Blood of Revenge
Director: Tai Kato
Year: 1965
Rating: 7.0
No matter
how many of these chivalrous Yakuza films (ninkyo eiga) from the 1960's that
I watch, I get totally sucked into them. They are very formulaic with the
stoic honorable yakuza, the woman who loves him, the villains who have no
respect for the code and a theme song that plays as he inevitably walks alone
to the final showdown. They all play out like High Noon and Gary Cooper.
Except the body count tends to be a lot higher. They lean considerably on
ritual, on their traditional Japanese roots and manners, on obligation and
sacrifice. Even a film like this which is much more a melodrama than a typical
Yakuza film, hits all these ninkyo eiga characteristics head on.
Toei in particular seemed to have the market
cornered with either Takakura Ken or the star of this one, Tsuruta Koji,
playing the hero. In most ways they are almost interchangeable - quietly
charismatic, handsome, moody, graceful. a touch of melancholy surrounding
them and a serenely fatalistic air. Tsuruta was born in 1924, in his youth
he was a brawler and in WWII he joined a Kamikaze squadron but was never
called to action. After the war he joined the theater and then film making
his debut in 1948 in Herd of Gamblers. He appeared in an Ozu film, Flavor
of Green Tea Poured Over Rice. He signed up with Toei in 1960 and his 1963
hit, Jinsei gekijô: Hishakaku (also has Takakura in it), helped begin
the ninkyo eiga genre. He became a huge star over the next ten years.

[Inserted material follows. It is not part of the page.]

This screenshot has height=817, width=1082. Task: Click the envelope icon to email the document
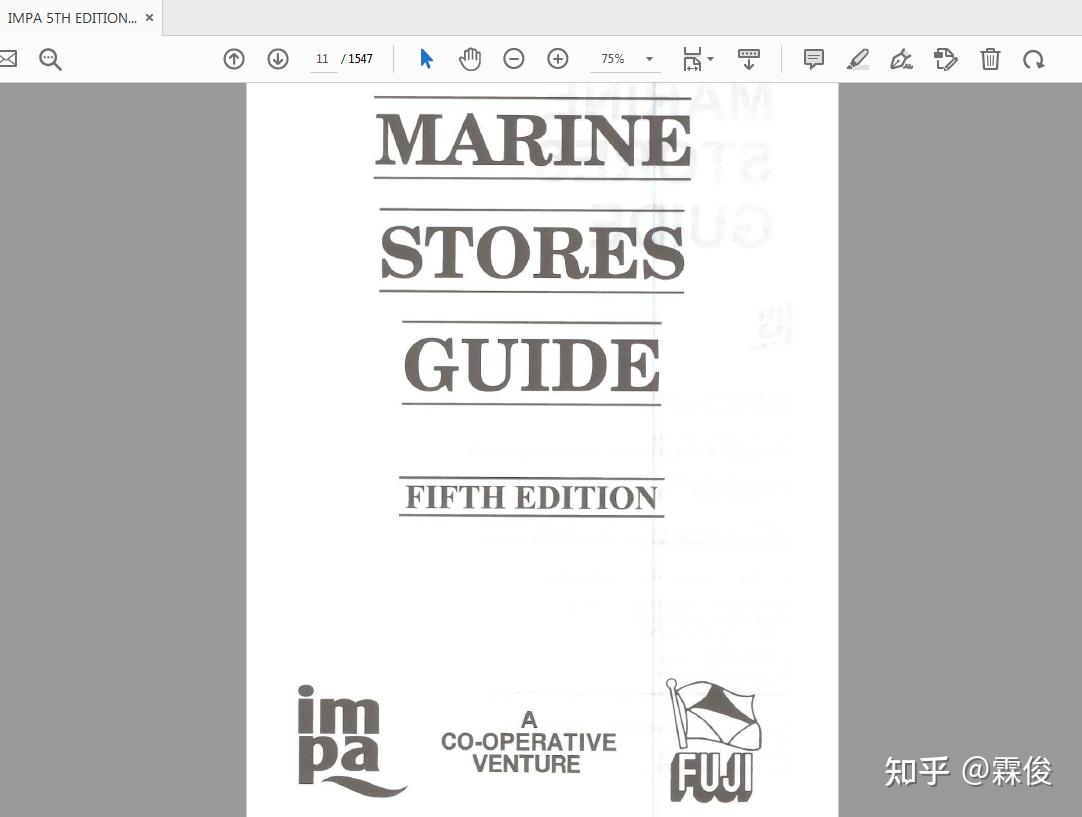(8, 59)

This is a fairly slow patient mannered
film. You keep expecting it to break out into violence but it keeps being
held back by constraint looking for compromise from one side of the equation.

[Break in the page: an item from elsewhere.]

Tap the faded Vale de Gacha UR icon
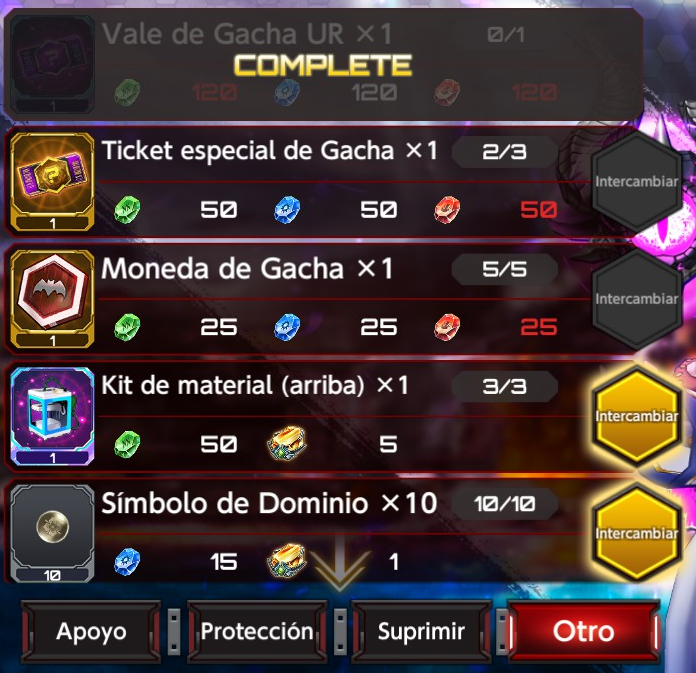Screen dimensions: 696x673 point(52,64)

Finally when this doesn't work, that walk to destiny takes place sending
a chill or two down your leg. Because they know and you know that death often
lays ahead but that isn't important. Honor and obligation is.
It seems mundane to say that this is about
two cement companies competing against one another in Osaka 1907. But there
is so much involved in that - the clans are fiercely loyal to their head
and willing to go to war for them. The head of one of them is assassinated
at a festival by the Hoshino family using the gangster group headed by Karasawa.

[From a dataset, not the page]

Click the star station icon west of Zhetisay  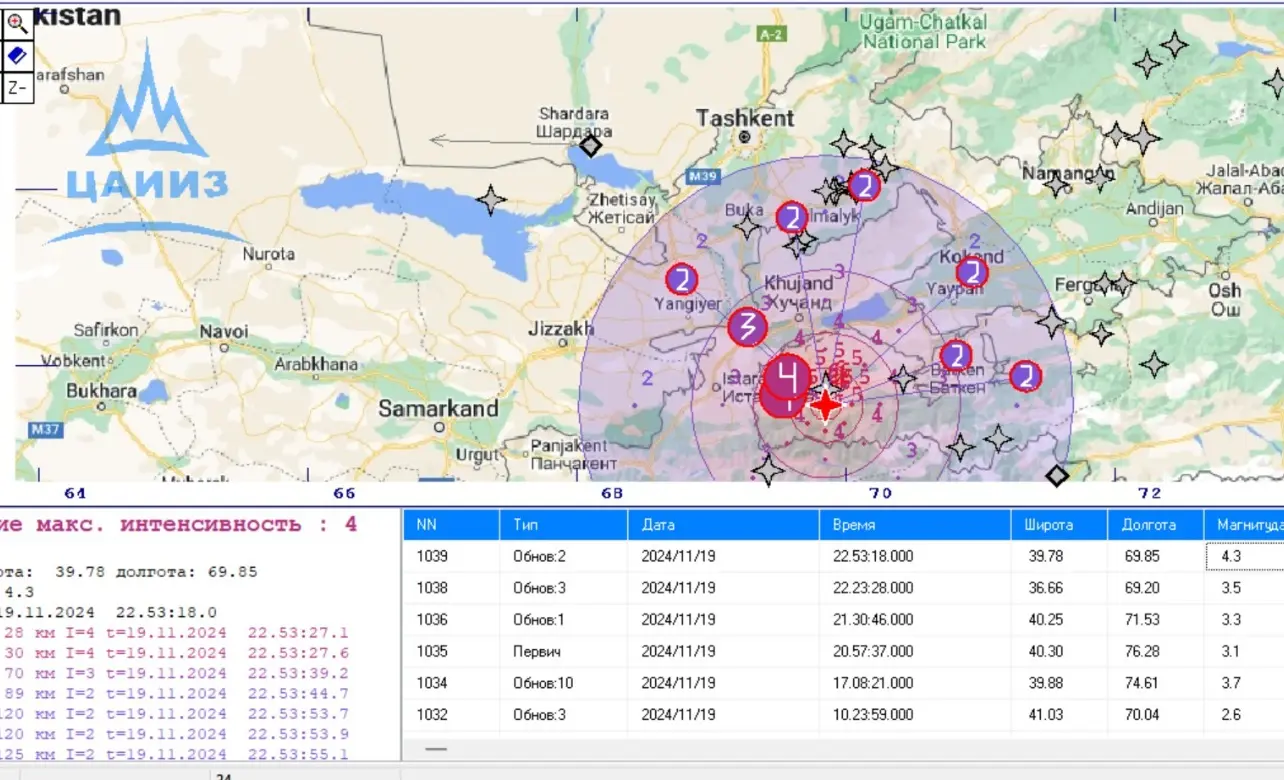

The other clan, Kiyatatsu, now headed by Asajiro (Tsuruta) tries to keep
the peace. Into this volatile mix is a geisha who falls in love with Asajiro
but is promised to Karasawa. She is played by Junko Fuji (now known as Sumiko
Fuji) who was paired up with either Tsuruta or Takakura many times. For my
taste she is a bit too much of a victim here - I prefer her in her action
roles.
The film is directed by one of Toei's master
directors, Tai Kato, who I appreciate more the more I come across his films.
This is beautifully shot, ravishing colors, lovely period sets and a wonderfully
placed camera and framing - either coming in for a close-up or these lovely
wide-angle set ups. He was to go on to direct three in the Red Peony Gambler
films starring Junko - one of my favorite series of films.